### Your instructions
Starting at the line that holds "The image size", reproduce each line exactly up to and including the last line of the records below. Pictures stay out.
::: Given entries
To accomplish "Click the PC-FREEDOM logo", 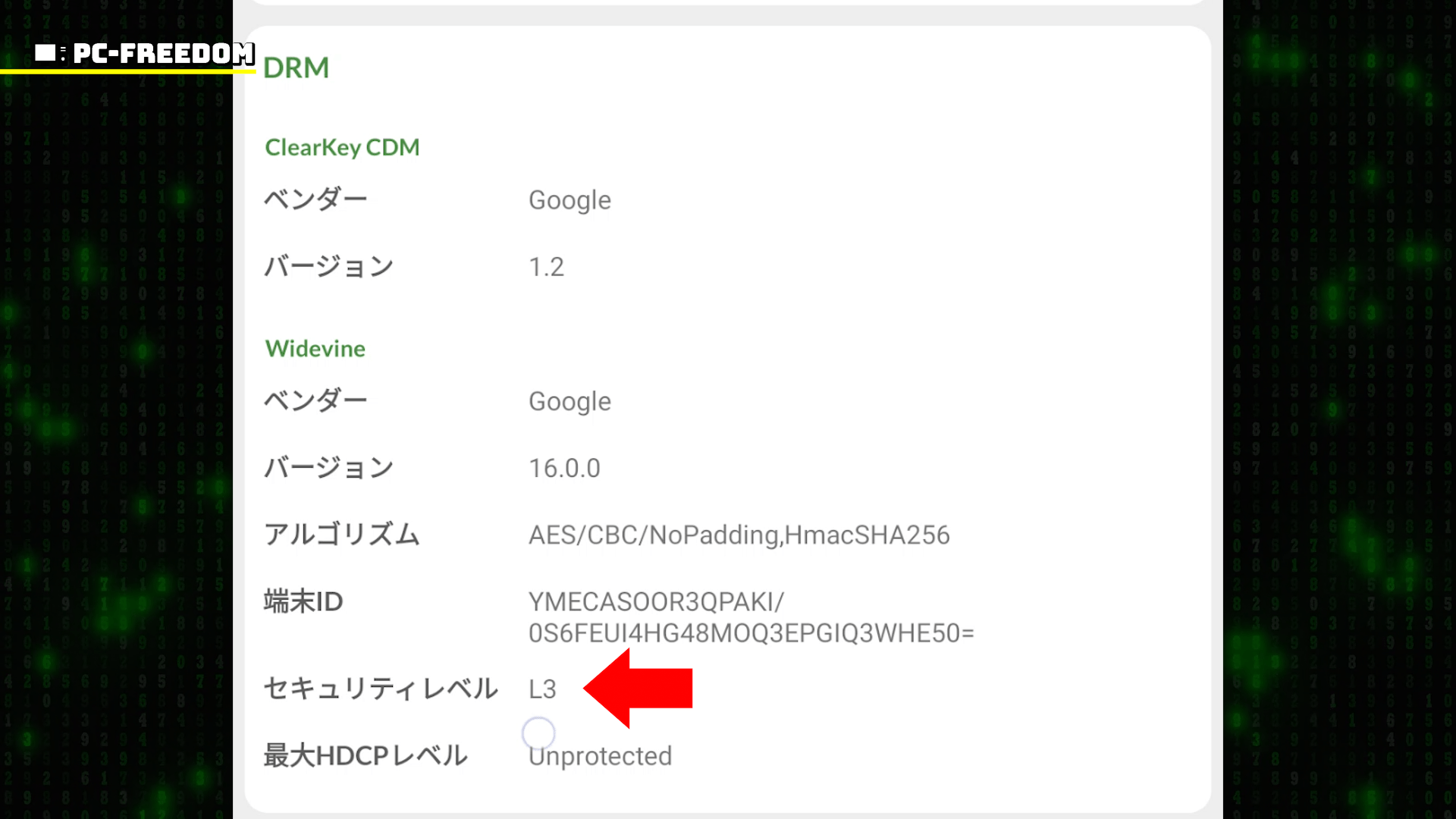I will [144, 53].
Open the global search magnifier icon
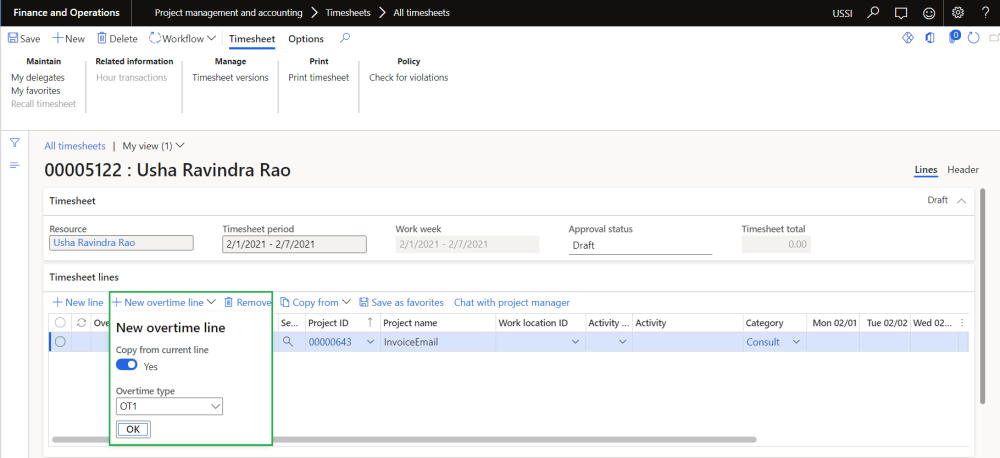Image resolution: width=1000 pixels, height=458 pixels. (874, 13)
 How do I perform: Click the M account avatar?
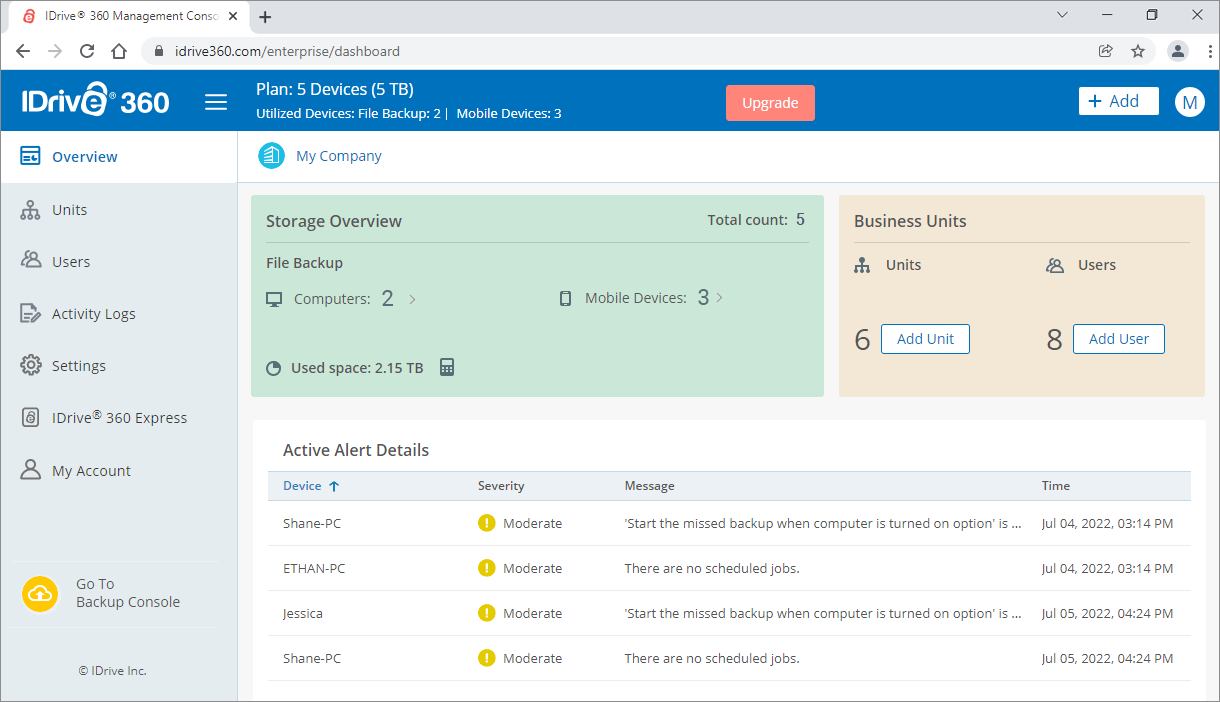(1189, 101)
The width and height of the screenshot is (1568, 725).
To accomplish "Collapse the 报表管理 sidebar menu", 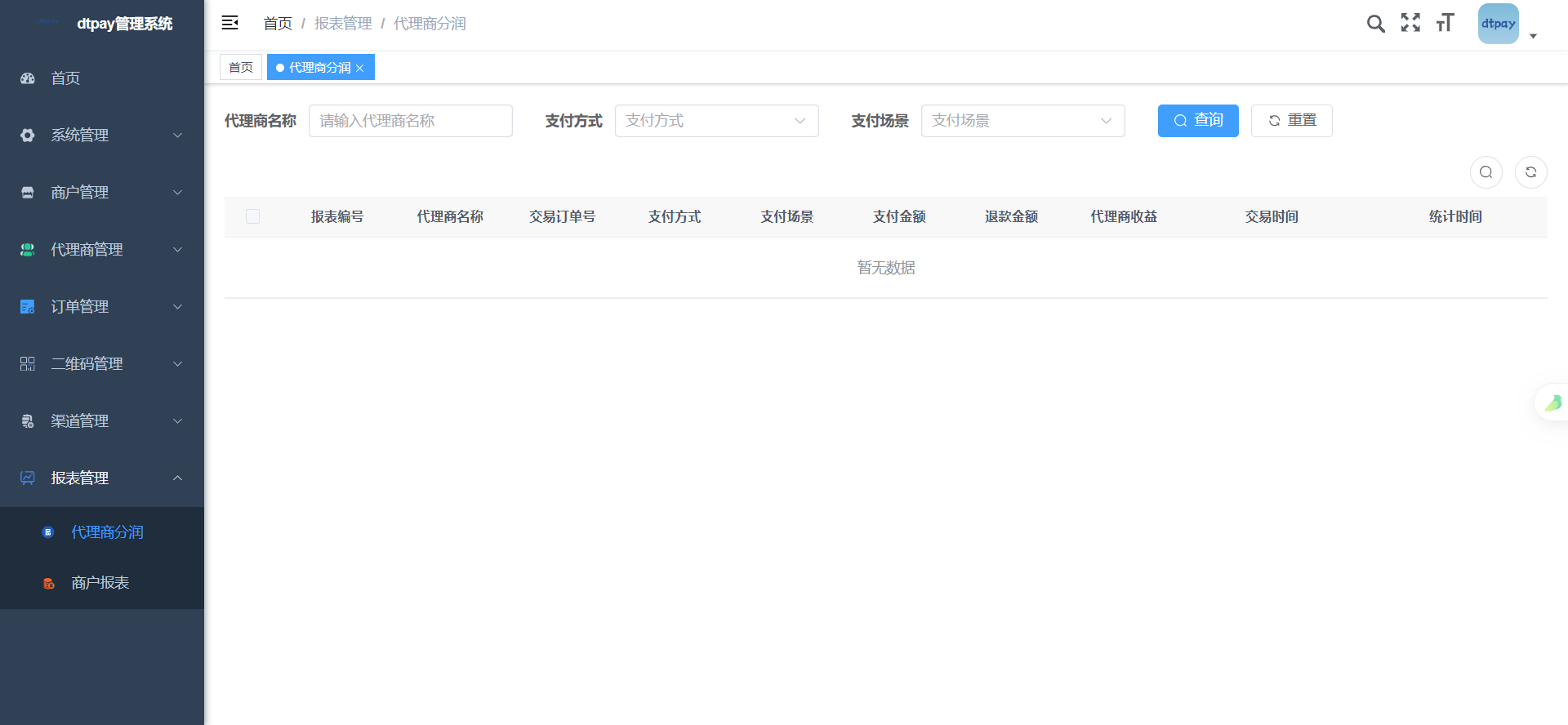I will tap(102, 478).
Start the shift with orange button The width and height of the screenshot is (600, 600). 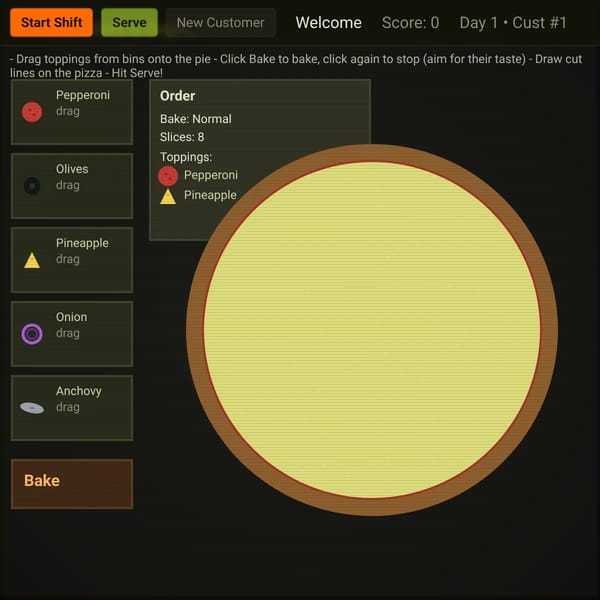[51, 23]
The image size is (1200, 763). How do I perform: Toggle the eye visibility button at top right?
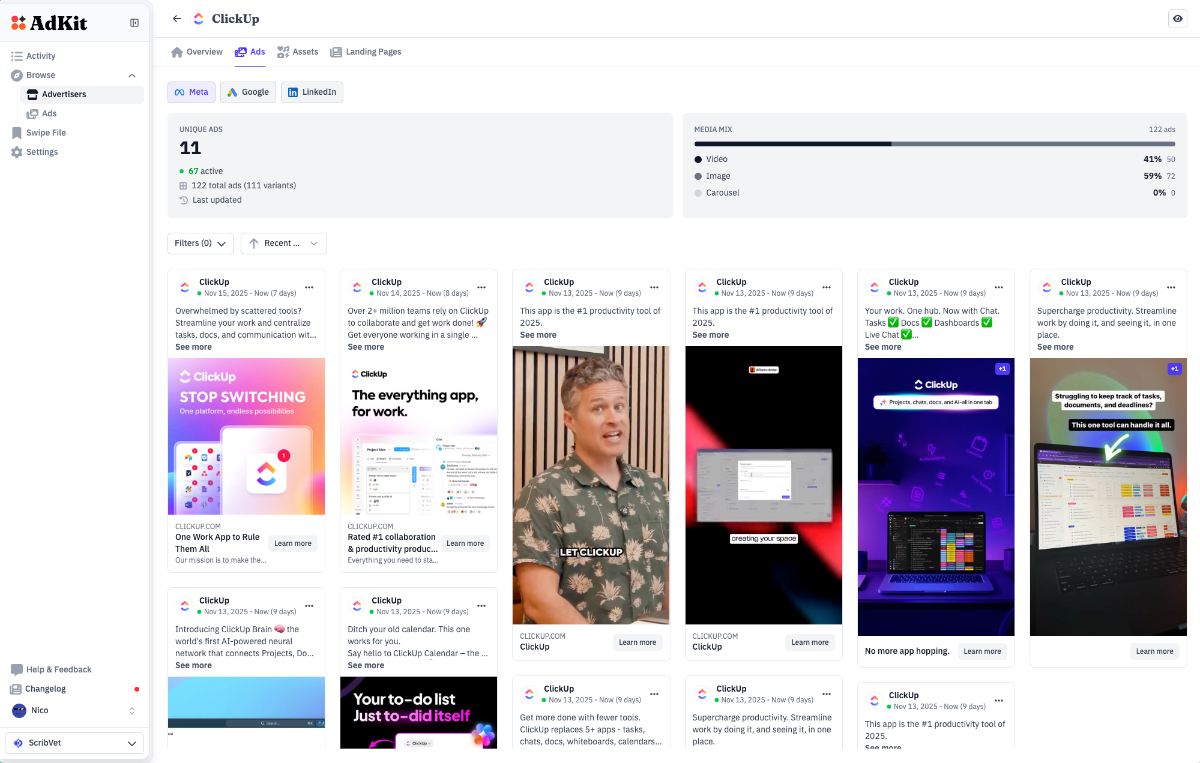click(x=1177, y=19)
::::::
### Answer box
The image size is (1200, 763). How do I perform: Toggle the eye visibility button at top right?
click(x=1177, y=19)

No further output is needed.